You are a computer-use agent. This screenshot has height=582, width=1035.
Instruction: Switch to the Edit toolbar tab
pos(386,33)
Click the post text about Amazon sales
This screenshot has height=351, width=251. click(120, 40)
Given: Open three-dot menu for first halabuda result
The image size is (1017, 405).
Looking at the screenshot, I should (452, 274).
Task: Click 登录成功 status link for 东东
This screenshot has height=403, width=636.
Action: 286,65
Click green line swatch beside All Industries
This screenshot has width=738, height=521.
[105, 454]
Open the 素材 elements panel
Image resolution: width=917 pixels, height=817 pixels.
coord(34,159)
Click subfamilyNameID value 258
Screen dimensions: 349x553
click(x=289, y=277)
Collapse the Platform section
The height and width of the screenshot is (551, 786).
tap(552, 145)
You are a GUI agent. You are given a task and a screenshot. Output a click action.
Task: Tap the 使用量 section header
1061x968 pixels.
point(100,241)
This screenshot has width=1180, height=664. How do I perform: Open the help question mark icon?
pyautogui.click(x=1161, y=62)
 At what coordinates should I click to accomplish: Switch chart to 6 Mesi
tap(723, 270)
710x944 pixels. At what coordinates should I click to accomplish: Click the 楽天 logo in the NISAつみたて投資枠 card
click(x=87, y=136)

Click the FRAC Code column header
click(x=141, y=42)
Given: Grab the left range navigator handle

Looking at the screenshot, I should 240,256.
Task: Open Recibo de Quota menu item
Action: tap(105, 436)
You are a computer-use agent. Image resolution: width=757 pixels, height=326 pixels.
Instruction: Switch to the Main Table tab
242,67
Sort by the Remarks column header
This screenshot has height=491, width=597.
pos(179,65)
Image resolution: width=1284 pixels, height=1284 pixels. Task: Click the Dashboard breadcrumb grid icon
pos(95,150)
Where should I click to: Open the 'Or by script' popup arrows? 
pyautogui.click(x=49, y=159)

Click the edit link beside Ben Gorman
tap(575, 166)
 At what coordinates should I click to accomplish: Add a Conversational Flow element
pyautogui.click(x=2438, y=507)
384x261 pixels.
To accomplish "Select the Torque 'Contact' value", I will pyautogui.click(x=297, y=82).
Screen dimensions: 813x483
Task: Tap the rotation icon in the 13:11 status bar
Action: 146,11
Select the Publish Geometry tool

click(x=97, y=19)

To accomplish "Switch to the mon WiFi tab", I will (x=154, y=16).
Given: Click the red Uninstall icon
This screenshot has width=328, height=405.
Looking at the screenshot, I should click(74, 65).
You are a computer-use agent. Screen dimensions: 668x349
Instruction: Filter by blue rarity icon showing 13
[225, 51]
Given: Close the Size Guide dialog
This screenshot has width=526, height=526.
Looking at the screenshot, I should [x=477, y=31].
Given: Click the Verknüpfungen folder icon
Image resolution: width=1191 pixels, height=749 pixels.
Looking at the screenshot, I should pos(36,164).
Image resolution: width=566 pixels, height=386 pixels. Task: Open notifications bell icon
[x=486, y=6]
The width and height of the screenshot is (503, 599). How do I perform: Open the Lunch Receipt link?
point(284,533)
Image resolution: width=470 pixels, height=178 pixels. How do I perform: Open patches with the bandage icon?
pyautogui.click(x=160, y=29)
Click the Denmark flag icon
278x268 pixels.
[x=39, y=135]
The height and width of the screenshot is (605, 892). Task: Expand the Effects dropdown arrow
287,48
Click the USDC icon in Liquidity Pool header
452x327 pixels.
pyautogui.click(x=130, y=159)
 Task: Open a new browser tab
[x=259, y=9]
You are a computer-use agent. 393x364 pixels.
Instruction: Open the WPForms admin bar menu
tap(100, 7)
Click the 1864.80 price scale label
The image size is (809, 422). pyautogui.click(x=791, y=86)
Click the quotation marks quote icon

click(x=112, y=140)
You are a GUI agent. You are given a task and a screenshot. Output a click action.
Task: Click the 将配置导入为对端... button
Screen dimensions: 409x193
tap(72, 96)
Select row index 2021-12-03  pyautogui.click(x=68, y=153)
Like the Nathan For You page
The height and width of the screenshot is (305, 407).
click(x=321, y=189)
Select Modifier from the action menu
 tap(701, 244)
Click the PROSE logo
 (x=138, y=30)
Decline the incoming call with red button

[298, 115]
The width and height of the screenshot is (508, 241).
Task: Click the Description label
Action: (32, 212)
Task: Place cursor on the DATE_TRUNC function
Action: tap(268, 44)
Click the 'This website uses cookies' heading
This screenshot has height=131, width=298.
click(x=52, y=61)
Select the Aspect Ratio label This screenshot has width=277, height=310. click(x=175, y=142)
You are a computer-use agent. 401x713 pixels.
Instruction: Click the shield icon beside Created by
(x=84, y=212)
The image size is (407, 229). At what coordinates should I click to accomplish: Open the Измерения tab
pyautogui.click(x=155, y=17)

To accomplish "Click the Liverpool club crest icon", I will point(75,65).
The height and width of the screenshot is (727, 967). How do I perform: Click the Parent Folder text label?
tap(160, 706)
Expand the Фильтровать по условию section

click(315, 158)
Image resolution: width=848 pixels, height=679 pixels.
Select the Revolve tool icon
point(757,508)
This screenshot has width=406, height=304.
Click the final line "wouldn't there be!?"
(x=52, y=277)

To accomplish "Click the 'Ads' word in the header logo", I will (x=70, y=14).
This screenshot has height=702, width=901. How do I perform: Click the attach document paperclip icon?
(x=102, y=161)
::::
When a line in the data contains the string "agent", copy that line.

You are a computer-use agent. This screenshot has height=582, width=1035.
You are a GUI agent. You are given a task and a screenshot. Output a click action.
You are a computer-use agent. Image resolution: width=757 pixels, height=326 pixels.
You are a computer-use agent. Screen dimensions: 668x349
You are a computer-use agent. 393x364 pixels.
You are a GUI agent. You are given a task and a screenshot. Output a click action.
You are a computer-use agent. 401x713 pixels.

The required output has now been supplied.